The Torment of Silence

Elie Wiesel declares. "Silence encourages the tormentor, never the tormented."

We must apply the following words to our victims in Iraq: "However remote to us may be the victim of torture, abuse, or mistreatment, Christians must seek to develop the moral imagination to enter into the suffering of all who are victimized. Having personally witnessed the horrors of the Cambodian genocide of the 1970s, Robert A. Evans writes: "The motivation of basic human rights can never again become a matter of statistics, or theory, or strategy, or legislation, or judicial decision. It will always be, for me, the violation of the dignity of other children of God."

The broken child on the nightly news is the face of Christ.

"Human rights place a shield around people, even when (especially when) our hearts cry out for vengeance. It is precisely when we are most inclined to abandon a commitment to human rights that we most need to reaffirm that commitment."

The following summarizes one of the primary themes of this blog: "We live in a free society, a representative democracy, and while only a few may be direct perpetrators of human rights violations or even torture, we all share the responsibility because we are the citizens on whose behalf interrogators and military personnel are working. Whether we commit an offense against humanity, or simply sin by refusing to speak up for someone who is being victimized, as individuals and a society we are accountable for the indignities that are authorized and carried out by our nation. We each have responsibility to exercise our right/obligation to participate in the deliberative processes of our democracy. Those who have greater social or political power have even greater moral responsibility to act."

And again, "When torture is employed by a state, that act communicates to the world and to one’s own people that human lives are not sacred, that they are not reflections of the Creator, that they are expendable, exploitable, and disposable, and that their intrinsic value can be overridden by utilitarian arguments that trump that value. These are claims that no one who confesses Christ as Lord can accept."

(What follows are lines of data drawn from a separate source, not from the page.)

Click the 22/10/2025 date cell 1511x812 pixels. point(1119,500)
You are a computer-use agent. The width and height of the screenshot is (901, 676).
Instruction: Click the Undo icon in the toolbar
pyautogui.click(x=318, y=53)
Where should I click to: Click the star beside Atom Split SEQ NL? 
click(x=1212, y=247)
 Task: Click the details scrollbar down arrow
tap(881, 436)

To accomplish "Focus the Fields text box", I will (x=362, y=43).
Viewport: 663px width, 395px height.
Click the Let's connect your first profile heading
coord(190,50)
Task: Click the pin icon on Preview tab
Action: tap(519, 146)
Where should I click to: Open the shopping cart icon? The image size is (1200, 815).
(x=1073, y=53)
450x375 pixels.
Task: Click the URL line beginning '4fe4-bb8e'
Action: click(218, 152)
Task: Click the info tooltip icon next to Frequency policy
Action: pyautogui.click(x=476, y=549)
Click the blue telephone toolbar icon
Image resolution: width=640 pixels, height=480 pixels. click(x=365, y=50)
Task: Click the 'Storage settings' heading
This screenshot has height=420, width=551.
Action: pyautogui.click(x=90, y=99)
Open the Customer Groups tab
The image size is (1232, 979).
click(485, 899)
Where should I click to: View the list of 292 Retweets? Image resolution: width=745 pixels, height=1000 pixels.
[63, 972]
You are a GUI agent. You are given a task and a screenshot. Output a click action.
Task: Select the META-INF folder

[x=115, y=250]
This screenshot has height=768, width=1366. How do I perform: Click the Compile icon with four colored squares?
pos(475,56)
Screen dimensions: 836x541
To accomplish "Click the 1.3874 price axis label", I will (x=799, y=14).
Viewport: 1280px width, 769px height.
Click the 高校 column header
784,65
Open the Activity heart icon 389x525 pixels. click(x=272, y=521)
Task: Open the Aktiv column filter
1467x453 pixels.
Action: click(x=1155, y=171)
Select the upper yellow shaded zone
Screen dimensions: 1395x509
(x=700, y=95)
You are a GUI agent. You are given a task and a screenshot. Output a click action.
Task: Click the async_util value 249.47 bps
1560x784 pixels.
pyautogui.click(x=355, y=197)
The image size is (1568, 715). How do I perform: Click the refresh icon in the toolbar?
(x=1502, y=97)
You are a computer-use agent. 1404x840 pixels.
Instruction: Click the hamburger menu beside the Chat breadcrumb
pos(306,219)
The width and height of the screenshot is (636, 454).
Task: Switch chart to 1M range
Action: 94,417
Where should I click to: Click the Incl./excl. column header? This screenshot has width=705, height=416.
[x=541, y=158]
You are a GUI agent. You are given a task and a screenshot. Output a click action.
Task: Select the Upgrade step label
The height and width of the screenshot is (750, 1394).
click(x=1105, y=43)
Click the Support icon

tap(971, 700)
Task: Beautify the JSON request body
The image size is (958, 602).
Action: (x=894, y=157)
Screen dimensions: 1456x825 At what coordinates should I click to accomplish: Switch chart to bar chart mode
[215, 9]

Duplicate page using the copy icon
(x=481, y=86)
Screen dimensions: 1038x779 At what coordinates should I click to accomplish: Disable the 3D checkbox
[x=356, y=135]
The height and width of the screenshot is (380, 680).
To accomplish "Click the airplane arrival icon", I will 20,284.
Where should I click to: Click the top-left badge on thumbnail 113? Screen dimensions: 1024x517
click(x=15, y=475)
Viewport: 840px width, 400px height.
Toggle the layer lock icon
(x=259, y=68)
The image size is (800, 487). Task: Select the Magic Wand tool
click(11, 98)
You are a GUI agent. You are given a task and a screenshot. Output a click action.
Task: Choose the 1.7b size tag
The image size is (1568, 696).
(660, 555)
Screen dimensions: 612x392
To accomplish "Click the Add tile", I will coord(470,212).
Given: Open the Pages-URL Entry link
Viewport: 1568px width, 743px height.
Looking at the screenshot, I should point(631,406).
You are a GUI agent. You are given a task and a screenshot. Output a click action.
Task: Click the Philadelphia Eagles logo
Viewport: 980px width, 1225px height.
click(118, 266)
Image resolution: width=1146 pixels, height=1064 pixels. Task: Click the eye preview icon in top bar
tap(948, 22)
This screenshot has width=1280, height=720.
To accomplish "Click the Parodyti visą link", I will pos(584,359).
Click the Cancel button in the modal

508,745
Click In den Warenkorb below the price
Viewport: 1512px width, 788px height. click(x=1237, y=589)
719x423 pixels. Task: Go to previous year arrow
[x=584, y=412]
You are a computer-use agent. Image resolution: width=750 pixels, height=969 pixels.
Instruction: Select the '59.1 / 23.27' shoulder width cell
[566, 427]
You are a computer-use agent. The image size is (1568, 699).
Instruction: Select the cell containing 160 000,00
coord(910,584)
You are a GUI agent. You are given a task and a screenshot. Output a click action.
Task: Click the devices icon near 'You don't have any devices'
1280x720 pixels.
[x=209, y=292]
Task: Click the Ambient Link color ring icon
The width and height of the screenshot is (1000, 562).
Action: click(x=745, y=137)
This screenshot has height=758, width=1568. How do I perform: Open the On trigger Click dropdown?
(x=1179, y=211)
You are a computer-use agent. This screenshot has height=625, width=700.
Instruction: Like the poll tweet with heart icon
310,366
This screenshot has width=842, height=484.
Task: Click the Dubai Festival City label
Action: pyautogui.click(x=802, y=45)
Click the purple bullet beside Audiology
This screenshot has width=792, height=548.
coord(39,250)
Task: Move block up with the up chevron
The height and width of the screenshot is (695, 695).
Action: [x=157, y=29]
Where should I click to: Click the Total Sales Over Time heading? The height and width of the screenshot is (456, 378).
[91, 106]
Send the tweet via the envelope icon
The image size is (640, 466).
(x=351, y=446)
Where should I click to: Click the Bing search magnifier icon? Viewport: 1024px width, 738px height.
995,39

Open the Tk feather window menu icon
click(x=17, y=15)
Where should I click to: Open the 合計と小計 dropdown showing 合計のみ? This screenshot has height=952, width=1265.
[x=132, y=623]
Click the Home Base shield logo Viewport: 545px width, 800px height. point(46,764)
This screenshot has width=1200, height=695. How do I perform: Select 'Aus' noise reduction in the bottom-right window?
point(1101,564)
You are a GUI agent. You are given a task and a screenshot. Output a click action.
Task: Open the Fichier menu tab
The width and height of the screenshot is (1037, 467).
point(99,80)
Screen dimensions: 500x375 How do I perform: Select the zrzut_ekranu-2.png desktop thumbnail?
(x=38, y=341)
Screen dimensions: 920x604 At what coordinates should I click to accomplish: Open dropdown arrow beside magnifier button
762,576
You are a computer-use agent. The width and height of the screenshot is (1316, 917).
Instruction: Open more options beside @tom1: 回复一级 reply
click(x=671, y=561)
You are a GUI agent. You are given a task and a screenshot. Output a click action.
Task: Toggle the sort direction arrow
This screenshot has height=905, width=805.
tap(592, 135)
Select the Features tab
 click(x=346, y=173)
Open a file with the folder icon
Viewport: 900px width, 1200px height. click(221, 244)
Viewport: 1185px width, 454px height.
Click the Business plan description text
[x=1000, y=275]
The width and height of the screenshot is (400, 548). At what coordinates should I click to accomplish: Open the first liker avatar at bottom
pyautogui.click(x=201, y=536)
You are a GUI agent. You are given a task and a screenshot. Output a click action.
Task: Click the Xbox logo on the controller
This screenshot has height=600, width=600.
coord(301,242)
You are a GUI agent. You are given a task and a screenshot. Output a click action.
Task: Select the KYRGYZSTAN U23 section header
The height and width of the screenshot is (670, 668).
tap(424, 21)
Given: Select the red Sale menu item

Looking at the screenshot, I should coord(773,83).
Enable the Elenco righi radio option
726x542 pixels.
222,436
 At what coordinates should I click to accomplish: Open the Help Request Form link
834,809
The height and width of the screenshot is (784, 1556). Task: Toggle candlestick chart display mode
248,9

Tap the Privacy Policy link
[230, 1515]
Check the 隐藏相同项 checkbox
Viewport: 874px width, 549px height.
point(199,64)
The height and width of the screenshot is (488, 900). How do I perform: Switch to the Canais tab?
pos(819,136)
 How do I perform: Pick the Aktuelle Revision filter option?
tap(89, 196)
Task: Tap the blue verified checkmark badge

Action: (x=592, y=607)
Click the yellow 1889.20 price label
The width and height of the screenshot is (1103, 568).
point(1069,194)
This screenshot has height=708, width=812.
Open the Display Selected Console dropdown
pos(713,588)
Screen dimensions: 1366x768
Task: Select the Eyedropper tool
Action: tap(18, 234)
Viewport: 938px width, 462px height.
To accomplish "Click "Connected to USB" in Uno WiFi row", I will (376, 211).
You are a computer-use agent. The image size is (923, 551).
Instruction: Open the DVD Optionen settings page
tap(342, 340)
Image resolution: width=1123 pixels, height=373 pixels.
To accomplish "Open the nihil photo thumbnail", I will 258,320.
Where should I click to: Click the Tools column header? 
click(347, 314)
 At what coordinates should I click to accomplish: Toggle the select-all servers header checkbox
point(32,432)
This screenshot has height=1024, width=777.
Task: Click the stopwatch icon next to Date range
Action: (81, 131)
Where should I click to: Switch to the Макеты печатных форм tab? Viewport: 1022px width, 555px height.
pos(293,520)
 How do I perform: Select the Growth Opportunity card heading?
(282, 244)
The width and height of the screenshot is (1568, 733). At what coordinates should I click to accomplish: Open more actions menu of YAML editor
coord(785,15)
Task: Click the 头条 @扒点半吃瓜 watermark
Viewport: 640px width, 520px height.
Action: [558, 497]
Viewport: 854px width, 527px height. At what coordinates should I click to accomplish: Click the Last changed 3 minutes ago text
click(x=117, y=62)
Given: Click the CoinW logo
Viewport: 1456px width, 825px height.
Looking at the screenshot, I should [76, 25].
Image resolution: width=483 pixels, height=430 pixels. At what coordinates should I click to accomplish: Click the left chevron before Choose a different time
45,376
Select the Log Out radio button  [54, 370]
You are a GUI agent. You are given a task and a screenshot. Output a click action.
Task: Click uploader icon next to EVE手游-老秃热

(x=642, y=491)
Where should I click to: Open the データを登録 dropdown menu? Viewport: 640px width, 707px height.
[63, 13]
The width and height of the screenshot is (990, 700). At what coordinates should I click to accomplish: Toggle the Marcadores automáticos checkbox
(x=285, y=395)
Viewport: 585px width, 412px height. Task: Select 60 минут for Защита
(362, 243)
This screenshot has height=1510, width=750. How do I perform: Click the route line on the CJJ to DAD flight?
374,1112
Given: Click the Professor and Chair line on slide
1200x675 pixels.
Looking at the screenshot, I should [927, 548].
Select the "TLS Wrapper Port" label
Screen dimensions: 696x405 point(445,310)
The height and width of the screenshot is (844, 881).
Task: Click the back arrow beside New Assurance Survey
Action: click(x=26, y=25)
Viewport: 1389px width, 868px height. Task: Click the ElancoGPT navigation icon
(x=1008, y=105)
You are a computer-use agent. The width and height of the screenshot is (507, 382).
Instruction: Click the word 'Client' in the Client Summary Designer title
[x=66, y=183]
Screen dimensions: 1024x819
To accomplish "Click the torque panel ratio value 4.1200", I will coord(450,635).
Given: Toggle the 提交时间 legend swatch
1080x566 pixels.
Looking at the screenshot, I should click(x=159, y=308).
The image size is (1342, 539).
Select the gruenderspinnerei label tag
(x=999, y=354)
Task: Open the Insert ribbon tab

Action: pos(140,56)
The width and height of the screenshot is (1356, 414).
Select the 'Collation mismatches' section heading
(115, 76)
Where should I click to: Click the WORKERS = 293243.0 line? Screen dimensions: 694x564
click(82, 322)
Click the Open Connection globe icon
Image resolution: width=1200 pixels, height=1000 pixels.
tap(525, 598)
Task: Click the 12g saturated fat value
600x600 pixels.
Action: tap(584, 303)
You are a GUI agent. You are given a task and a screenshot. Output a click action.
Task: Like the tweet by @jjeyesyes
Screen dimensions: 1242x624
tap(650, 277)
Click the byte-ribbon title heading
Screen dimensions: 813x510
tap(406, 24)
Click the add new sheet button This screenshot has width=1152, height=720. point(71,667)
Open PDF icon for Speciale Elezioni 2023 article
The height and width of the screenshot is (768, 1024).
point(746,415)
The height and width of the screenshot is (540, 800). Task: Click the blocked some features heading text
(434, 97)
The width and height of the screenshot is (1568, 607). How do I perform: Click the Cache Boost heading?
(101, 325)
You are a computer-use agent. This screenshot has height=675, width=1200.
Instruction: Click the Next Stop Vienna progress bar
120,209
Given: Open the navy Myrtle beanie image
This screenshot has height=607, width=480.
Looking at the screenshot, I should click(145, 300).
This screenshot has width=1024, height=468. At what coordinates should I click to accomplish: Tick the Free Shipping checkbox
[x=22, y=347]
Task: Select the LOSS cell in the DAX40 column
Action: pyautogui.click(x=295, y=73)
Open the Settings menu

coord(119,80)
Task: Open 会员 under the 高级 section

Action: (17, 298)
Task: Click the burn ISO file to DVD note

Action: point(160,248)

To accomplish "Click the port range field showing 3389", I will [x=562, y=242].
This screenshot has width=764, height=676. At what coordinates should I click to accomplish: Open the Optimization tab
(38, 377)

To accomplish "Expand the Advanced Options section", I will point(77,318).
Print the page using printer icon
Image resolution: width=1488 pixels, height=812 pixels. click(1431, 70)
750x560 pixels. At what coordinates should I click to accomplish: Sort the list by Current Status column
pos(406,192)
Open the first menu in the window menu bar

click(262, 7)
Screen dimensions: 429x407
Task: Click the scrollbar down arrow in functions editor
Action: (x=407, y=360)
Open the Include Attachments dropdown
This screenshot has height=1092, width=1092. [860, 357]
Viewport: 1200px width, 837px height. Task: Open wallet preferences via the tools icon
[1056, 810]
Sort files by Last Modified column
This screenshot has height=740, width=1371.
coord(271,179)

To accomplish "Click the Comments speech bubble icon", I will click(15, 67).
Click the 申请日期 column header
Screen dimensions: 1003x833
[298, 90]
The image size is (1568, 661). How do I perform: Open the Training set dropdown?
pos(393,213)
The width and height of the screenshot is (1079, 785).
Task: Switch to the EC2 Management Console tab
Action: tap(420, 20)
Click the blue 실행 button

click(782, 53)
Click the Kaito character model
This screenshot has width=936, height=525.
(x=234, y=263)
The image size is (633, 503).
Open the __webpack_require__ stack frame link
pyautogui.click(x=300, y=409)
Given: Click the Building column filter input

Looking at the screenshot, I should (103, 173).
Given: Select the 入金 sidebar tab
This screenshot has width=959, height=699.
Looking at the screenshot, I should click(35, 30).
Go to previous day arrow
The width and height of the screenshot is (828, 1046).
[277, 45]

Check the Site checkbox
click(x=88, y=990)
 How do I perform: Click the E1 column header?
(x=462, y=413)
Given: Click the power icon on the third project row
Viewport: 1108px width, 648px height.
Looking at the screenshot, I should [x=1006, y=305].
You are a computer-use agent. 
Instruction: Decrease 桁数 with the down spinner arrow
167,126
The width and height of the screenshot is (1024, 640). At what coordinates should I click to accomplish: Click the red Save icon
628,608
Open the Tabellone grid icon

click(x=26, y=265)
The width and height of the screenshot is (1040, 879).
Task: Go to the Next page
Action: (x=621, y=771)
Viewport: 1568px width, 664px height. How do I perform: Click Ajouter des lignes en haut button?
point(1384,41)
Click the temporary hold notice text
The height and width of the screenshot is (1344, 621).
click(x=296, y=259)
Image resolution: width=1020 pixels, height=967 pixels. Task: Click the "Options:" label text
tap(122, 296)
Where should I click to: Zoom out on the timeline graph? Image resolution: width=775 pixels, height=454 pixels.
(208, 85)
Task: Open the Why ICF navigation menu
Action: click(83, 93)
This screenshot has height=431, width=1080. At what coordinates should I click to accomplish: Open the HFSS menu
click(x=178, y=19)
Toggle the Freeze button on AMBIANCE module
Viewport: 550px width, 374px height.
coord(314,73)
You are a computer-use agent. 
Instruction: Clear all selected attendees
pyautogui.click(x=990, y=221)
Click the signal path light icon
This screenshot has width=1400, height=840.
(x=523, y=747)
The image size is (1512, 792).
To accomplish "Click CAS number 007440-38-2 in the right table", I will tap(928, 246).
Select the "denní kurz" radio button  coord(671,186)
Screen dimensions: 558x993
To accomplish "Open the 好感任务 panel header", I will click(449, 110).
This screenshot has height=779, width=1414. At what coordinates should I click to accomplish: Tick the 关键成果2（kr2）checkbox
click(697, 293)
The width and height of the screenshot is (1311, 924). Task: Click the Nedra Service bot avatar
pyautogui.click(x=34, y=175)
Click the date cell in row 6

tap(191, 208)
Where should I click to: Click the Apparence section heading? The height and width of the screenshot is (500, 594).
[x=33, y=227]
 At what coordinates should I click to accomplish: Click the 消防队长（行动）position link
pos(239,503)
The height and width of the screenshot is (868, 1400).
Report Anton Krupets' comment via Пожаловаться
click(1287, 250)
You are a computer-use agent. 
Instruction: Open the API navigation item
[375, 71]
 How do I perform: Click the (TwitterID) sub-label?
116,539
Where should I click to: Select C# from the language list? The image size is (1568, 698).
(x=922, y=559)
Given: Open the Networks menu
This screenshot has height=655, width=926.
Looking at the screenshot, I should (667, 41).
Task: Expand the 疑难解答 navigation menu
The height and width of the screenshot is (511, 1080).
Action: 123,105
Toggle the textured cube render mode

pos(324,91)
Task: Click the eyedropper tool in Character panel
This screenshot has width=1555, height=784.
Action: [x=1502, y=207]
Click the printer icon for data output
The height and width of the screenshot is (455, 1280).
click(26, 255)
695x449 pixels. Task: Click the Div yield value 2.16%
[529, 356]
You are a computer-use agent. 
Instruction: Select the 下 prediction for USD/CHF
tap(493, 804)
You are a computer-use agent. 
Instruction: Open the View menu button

Please read the whole declaration, AN EVANGELICAL DECLARATION AGAINST TORTURE:
PROTECTING HUMAN RIGHTS IN AN AGE OF TERROR, and for those of us who are Catholics, let us pray that our Church will begin to concentrate more on protecting human rights and dignity and less on persecuting theologians such as Jon Sobrino, whose whole life is an impassioned example of that struggle.

Saturday, March 17, 2007

Love's Failures

We Christians are love's failures. The word of nonviolent love has been given to us, has been planted in our hearts, but the tree is barren. We must ask once more for mercy and pray that the sap may bring new buds. We must bear witness against violence in all forms, internal and external and our lives must flow with the waters of peace. Internal violence consists not merely of violent thoughts which are repressed, but primarily of violence against the self, a slave-like resignation to the unjust command, the consent to allow one's own violation, which contains a nugget of self-satisfied matyrdom in it. Our Lord does not will that we should suffer violence - he does not justify violence. To consent to our own violation is to fail to love a creature of God - the one he gave us to be. When we delve more deeply into this consent, we find an unwillingness to suffer for God. We play along with the injustice against ourselves because it would entail too much pain to challenge it. Standing up against this injustice does not mean revenge, retaliation, or returning in kind the demeaning order that we received. It means adjusting the balance, restoring order in the relations between us, a balance maintained by respect. The giver of the unjust command sustains the greatest spiritual damage, but our consent makes us participants in that damage, a critical failure to love our enemy. Reclaiming that love is the foundation for resistance to tyranny - we love the tyrant to repair the damage his soul sustained by his injustice. This is the obligation to fight we have received in receiving the mark of Christian.

Thursday, March 15, 2007

Quo Vadis, Domine?



"Millions of people around the world sadly believe this is a Christian war," said the Rev. Jim Wallis, founder of Sojourners/Call to Renewal, one of the groups sponsoring the event. "We have to clear up the confusion."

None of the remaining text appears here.